Klipsch has come up with a whole bunch of reasons why you should buy the Palladium P-39F floorstanding speakers. For your money you get a horn-loaded tweeter assembly, a sophisticated inverted dome midrange and three high-output woofers. Hand matched drivers and networks are factory sorted to deliver consistency within 0.5dB. There is a bunch of other stuff too, but since you’re not gonna buy these anyways, I’ll just list it after the jump.
Not to be used with that crappy old YORX system you have.
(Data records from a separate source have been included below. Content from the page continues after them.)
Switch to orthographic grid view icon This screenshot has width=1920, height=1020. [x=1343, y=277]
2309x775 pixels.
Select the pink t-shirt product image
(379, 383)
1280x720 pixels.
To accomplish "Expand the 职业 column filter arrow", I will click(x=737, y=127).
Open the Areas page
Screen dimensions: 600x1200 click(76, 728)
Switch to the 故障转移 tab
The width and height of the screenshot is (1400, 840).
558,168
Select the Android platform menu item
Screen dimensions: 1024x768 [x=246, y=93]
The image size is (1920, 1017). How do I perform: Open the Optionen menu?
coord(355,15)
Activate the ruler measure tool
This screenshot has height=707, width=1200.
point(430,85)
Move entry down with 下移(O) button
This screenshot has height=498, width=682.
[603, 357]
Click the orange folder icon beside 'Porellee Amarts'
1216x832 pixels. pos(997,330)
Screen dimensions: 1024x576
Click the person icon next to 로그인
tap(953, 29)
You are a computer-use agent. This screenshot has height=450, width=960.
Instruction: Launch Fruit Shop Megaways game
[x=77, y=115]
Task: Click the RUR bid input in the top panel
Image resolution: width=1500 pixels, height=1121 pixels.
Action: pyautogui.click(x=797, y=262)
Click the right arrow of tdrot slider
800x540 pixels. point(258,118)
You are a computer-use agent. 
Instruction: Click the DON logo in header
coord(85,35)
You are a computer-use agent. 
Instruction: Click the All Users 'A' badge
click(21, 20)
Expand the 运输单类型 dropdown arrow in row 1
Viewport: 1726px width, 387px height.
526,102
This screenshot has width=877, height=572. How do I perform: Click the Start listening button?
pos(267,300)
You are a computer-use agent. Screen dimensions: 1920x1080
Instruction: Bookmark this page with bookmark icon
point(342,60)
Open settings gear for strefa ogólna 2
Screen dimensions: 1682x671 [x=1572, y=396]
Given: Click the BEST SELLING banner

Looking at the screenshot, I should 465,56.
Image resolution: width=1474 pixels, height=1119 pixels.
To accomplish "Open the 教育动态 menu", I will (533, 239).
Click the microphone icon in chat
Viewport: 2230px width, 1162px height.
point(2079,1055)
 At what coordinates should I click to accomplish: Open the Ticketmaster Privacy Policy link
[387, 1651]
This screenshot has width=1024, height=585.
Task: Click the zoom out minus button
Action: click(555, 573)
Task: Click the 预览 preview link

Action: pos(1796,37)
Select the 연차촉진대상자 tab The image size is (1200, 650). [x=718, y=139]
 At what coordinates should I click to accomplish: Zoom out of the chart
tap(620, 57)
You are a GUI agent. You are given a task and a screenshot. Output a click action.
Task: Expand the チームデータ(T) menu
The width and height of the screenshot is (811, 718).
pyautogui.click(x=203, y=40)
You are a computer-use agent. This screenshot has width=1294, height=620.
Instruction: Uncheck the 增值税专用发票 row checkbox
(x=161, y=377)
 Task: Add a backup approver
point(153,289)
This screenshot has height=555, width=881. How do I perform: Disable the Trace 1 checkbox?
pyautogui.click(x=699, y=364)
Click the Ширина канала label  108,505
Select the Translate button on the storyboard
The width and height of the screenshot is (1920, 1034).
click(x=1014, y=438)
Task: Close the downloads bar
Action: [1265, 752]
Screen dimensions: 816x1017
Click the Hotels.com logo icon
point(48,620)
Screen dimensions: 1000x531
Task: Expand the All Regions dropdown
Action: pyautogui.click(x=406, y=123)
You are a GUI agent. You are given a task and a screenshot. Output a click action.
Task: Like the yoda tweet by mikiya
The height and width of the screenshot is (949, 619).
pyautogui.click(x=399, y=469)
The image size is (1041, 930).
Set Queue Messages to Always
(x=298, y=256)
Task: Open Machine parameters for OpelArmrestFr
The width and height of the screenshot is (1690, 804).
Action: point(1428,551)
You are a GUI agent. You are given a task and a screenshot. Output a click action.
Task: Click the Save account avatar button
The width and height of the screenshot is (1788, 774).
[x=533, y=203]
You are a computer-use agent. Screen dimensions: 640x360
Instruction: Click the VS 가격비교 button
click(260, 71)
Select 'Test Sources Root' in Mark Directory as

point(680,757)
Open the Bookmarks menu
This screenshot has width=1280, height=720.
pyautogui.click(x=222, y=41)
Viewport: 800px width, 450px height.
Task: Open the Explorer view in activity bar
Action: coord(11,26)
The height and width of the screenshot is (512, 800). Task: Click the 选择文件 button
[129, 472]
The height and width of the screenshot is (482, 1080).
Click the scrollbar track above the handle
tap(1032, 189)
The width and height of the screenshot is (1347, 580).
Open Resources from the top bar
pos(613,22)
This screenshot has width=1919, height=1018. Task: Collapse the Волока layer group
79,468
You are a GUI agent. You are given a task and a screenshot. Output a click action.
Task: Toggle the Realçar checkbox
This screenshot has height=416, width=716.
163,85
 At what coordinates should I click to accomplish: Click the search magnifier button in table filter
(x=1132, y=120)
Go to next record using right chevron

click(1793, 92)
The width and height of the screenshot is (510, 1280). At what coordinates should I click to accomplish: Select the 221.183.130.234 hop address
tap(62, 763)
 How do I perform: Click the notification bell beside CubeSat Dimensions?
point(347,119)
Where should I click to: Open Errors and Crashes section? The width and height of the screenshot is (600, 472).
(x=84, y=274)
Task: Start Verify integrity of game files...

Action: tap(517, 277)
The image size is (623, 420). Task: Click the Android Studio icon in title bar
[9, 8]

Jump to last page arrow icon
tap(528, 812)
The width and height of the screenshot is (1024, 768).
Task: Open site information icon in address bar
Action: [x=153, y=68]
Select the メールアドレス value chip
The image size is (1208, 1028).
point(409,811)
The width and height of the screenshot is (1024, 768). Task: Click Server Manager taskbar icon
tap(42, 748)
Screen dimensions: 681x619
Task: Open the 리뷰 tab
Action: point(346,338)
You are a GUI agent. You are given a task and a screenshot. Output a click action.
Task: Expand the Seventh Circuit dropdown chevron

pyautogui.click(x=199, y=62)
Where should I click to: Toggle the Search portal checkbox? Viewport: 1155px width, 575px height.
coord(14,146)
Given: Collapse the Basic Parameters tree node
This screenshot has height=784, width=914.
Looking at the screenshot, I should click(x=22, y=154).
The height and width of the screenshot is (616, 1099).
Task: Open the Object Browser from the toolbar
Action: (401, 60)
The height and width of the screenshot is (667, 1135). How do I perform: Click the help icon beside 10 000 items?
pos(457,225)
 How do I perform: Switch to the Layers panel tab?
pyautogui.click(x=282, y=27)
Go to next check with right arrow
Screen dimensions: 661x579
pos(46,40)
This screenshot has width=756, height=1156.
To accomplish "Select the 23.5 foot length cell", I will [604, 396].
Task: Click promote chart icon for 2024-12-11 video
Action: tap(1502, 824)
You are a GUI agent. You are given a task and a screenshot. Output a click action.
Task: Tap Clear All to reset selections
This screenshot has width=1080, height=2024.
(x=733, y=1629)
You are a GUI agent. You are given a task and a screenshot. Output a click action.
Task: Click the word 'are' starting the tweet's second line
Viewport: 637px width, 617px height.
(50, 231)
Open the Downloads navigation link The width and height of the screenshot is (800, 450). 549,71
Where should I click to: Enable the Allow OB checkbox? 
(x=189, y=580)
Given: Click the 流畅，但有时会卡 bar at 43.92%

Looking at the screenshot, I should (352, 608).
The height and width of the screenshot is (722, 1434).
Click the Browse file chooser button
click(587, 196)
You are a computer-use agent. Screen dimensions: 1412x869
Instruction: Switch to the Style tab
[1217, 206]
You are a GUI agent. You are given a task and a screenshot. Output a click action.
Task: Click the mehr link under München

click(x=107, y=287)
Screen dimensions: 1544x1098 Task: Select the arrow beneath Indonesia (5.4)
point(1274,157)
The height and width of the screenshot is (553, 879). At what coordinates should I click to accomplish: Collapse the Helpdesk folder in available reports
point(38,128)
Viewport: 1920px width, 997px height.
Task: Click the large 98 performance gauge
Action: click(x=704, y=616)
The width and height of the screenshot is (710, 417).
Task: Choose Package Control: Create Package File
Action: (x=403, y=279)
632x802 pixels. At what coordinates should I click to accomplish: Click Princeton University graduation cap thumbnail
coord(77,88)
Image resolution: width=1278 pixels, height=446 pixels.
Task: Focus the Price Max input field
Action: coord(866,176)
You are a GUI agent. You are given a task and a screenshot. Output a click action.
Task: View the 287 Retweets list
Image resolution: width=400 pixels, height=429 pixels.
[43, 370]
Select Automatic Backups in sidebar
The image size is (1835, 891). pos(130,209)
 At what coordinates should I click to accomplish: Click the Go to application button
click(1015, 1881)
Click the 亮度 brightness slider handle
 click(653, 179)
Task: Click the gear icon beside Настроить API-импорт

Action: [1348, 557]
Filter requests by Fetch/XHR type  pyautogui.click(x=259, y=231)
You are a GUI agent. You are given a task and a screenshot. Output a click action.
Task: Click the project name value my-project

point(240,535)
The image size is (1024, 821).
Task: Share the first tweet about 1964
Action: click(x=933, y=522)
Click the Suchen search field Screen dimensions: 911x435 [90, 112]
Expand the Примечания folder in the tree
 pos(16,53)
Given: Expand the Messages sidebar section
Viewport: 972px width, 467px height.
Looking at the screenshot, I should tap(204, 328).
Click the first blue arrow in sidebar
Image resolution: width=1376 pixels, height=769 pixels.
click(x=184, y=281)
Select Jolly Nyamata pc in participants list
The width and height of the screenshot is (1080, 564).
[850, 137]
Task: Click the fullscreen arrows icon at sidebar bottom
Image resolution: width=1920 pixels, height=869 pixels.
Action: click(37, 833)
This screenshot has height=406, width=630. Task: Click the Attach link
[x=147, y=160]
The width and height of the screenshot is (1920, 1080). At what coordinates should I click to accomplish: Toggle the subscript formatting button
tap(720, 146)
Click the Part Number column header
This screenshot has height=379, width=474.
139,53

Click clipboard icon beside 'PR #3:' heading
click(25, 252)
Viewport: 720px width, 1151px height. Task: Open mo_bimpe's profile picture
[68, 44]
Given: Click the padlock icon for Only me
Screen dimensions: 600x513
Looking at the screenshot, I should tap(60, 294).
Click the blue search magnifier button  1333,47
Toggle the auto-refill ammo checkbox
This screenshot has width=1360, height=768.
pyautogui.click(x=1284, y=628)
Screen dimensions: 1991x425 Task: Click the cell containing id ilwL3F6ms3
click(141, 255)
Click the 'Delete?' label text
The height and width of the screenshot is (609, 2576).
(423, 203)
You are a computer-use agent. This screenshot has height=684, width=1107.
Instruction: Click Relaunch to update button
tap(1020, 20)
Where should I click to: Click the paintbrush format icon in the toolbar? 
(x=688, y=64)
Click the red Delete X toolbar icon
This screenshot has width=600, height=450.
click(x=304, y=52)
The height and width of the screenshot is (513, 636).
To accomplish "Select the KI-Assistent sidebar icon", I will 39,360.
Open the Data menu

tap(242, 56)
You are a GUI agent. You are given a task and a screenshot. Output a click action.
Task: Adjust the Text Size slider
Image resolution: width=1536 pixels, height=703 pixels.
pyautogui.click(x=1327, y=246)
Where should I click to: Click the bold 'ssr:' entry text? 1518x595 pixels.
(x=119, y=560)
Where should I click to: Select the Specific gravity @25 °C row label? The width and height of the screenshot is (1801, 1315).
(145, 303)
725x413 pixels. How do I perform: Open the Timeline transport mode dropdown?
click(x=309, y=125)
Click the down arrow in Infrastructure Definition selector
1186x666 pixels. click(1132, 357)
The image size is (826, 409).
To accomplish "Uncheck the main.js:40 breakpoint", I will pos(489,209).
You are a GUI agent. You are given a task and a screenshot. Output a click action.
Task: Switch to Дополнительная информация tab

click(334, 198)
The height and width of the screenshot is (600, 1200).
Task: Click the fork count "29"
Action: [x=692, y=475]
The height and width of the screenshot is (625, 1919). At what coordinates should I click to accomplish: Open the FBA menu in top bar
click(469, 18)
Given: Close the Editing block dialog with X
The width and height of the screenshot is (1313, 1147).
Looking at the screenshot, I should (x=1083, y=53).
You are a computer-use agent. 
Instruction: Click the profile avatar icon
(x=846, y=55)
• Acoustically inert, carbon-infused, thermoset composite 90 x 60-degree Tractrix Horns and
phase plugs
• 19mm (0.75-inch) titanium diaphragm super tweeter with twin N38H neodymium magnet motor
structure mated to 4:1 high-compression chambered phase plug
• 114mm (4.5-inch) inverted aluminum diaphragm midrange with triple N35H neodymium
magnet motor structure with dedicated sub-enclosure mated to 4:1 high-compression
chambered phase plug
• 3 x 228mm (9-inch) hybrid aluminum / Rohacell® / Kevlar® diaphragm woofers with triple
N35H neodymium magnet motor structures and dual Faraday aluminum shorting rings
• High-flow, low-restriction, die-cast aluminum midrange and woofer frames with integrated
heatsinks
• Optimized Tapered Array 3.5-way (4th order electro-acoustic) networks with high-linearity, low
insertion loss air-core inductors, Solen metalized polypropylene fast capacitors and ultra low
inductance power resistors mounted on double-sided, plated-thru PCB’s
• Tri-wire, gold-plated brass Klipsch binding posts with gold-plated bus bars











That’s great and all, but I have to wonder, can most of the listeners actually appreciate that much accuracy? I’ve found that after a certain point, it’s all about the marketing and fooling the buyer into getting something much more expensive that you can appreciate.
There was a study done where speaker wire brands were compared, with one of them being an unbent hanger. Guess which one? The coat hanger.
My point is that sure, this will have an amazing frequency response on paper. People will be jealous of your $20,000 speakers, but will you really get anything out of this? Spending 2-3k on speakers and getting an equalizer will probably help get rid of any major issues from the environment they’re placed in. The environment they’re placed in is a story of its own as well – even though these are amazing, place it in a bad room and it will throw things off a lot on paper.
My post is a lot of rambling but the basic point is that it’s nothing short of just wanting to create an image of being amazing even though it’s not really all that different than other speakers.
For those curious, I’ve spent a few thousand on my 2.1 setup, and have demoed higher end equipment, but never actually been impressed. I’ve wanted someone to show me how amazing their 5 figure setup is, but it just doesn’t change a lot after a certain point.
I’d agree. I’ve got $1500 home theater speakers that I love. I’ve never liked Klipsch speakers, so I’m biased. It’s hard to say people can hear a big difference when you look at the argument about speaker wire: a coat hanger vs top-quality interconnects –there was no difference in listening tests. It doesn’t surprise me. Human memory for sound is short lived at best for comparison. Yes, speakers all have their own timbre, but I don’t see it being that huge of a difference.